- [RECORD EXTRACTS]:
—————
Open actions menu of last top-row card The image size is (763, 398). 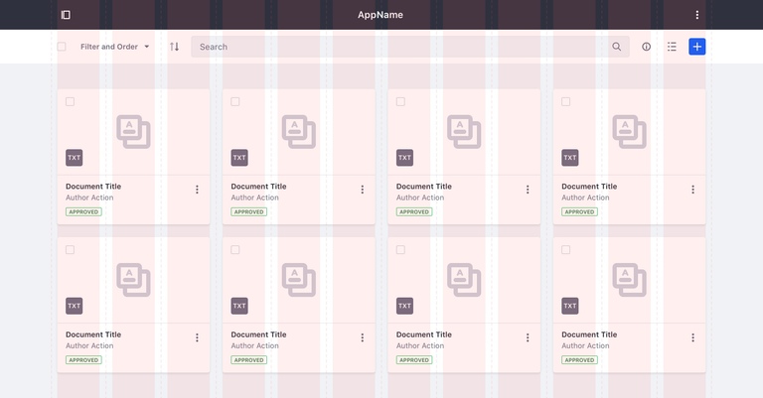[x=692, y=190]
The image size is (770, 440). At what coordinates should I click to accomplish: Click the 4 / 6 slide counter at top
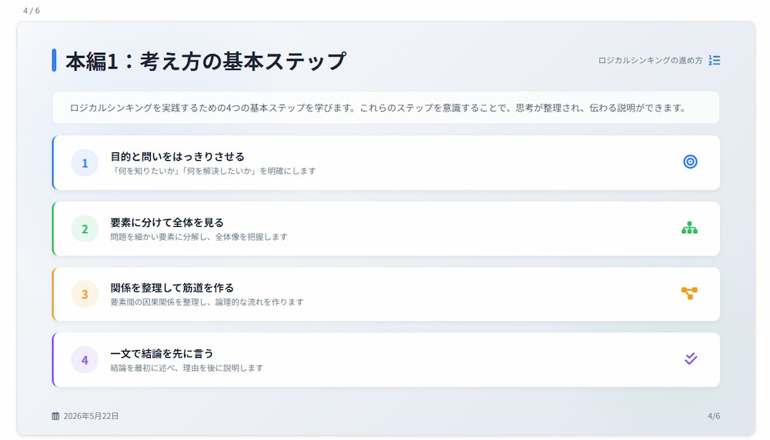[32, 11]
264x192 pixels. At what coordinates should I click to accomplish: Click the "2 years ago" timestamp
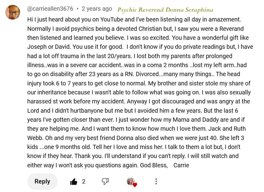pos(97,9)
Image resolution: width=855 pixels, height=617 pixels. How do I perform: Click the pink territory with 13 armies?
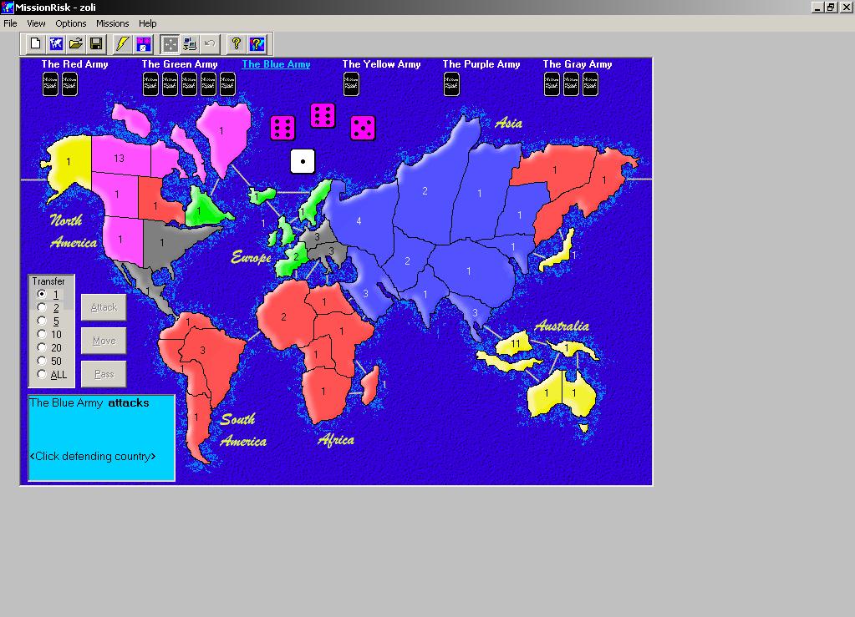pos(120,158)
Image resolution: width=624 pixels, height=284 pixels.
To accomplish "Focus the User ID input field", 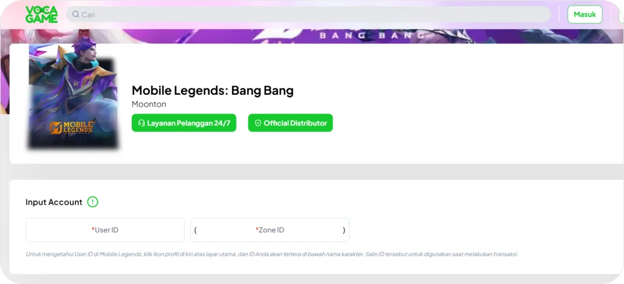I will 105,230.
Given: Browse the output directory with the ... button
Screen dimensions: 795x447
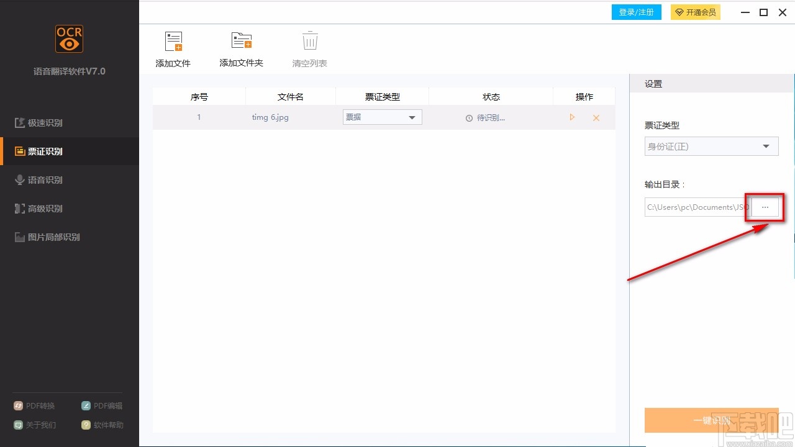Looking at the screenshot, I should (765, 207).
—————
- [YOUR INSTRUCTIONS]: Convert the listing, starting at the line containing "Given: Browse the" and ending at the end of the listing, into a two-column CSV with the columns text and answer. Give one row for each text with its answer, put each field in quotes with line breaks changed to spaces, and leave the pictures out.

- [ANSWER TO THE EXERCISE]:
text,answer
"Given: Browse the output directory with the ... button Screen dimensions: 795x447","Looking at the screenshot, I should (765, 207)."